The hastily scrapped Conservative election manifesto proposal to abolish free school lunches in favor of school breakfasts has raised debate over the benefits of each of these services.
This discussion was raised at the recent Westminster Food & Nutrition Forum Keynote Seminar on 'Food in Schools and Early Years Settings: Standards, Free School Meals and the Future for Policy'. Daniel Martin, from the Education Directorate of the Welsh Government, talked about the Welsh approach, which provided breakfasts rather than lunches to school children. "It's open to any child who requests a breakfast, irrespective of their qualification for free school meals," he said.
Martin claimed that research on Year 2 children suggested those on a free breakfast scheme made an additional two months of progress across reading, writing and maths, compared with a control group of pupils who did not have a school breakfast. Christine Farquharson of the Institute for Fiscal Studies largely supported this claim, showing comparitive studies on the impact of both free school lunches and school breakfasts. These studies showed a much higher impact on Key Stage 1 (ages 5-7) attainment for children taking breakfasts over lunches. There was, however, less of a difference at Key Stage 2 (ages 7-11).
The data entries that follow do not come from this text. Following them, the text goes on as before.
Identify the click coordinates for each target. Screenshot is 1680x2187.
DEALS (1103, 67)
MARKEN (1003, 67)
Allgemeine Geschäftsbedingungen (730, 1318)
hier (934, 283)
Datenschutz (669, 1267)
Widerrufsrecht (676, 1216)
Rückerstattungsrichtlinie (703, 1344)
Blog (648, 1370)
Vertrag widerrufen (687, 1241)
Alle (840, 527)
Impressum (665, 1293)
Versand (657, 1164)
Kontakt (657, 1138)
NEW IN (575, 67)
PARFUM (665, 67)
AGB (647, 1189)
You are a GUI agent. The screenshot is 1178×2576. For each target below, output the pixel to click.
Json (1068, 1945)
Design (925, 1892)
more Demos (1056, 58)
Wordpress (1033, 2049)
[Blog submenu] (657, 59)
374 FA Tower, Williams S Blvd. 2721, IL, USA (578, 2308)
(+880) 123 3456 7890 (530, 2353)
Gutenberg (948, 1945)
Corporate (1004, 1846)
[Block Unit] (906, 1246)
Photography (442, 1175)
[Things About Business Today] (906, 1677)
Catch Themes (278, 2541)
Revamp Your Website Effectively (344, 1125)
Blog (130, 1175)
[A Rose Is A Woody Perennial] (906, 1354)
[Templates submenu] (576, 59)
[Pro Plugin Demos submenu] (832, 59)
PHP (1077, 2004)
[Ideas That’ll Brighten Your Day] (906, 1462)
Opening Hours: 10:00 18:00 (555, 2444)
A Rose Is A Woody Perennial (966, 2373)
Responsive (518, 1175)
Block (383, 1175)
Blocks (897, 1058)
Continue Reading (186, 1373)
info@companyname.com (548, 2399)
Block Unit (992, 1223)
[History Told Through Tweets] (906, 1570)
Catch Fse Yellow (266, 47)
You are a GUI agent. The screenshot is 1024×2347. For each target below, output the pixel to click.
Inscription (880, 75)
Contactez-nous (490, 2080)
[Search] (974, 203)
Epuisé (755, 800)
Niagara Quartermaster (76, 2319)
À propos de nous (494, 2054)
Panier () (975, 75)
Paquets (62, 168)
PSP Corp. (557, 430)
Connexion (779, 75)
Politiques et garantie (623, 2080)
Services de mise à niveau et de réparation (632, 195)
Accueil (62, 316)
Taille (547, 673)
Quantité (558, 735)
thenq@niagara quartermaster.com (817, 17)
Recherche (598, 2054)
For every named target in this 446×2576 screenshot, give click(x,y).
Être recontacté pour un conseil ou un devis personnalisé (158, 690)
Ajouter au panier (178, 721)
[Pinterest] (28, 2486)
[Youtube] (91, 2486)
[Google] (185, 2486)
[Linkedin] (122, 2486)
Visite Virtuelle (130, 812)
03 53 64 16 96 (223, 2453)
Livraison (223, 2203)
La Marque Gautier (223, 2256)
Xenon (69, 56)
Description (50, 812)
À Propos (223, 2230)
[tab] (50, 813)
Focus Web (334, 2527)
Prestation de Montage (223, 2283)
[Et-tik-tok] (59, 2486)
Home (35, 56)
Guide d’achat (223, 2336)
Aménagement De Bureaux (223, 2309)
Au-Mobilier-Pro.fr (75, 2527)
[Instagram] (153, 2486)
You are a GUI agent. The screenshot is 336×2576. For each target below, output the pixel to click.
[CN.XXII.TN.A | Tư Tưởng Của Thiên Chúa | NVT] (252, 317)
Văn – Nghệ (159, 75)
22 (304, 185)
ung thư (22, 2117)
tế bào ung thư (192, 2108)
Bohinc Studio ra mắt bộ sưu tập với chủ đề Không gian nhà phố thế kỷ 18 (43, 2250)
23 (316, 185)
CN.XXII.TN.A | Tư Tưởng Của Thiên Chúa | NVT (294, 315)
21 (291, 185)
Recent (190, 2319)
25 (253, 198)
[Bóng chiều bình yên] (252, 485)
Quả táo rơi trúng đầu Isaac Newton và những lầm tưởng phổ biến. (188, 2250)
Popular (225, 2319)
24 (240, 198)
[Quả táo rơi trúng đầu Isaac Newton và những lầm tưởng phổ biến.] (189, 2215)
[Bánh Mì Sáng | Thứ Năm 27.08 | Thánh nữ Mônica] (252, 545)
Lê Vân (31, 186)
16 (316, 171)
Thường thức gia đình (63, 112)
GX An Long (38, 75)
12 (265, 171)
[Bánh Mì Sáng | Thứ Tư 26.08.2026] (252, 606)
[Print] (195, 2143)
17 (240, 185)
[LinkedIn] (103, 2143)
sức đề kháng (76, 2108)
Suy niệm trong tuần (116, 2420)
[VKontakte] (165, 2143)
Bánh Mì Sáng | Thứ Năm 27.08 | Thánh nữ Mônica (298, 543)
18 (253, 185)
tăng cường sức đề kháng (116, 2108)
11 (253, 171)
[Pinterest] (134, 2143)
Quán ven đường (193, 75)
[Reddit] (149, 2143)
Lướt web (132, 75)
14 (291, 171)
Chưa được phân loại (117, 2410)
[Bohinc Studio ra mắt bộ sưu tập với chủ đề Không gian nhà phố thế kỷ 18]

Neither meal was shown to have a direct impact on the health or weight of the children, although this was mainly due to the difficulty in determining what children ate outside of school. But, Farquharson added that breakfast clubs did show significant impacts on school absences, and on the childrens' behaviour. These effects were not reported among free infant school lunch children, however.
Patricia Mucavele of the Children's Food Trust (CFT) told the forum: "We need to build on our successes in transforming food in education settings, using lessons learned to inform the improvement of the out-of-home offer for children and their families." She called for a government investment in a long-term vision, presenting a CFT wishlist of actions that included getting more children and families cooking, clearer food labelling, and encouraging Early Years Settings (EYS) to adopt the nutrition guidelines.
A number of presentations called for child-oriented food in shcools, supermarkets and outside the home to be healthier, with a particular focus on reducing salt, fat and sugar content. Mucavele said: "We need to make healthy food choices the easiest choice for children and make healthy eating a social norm."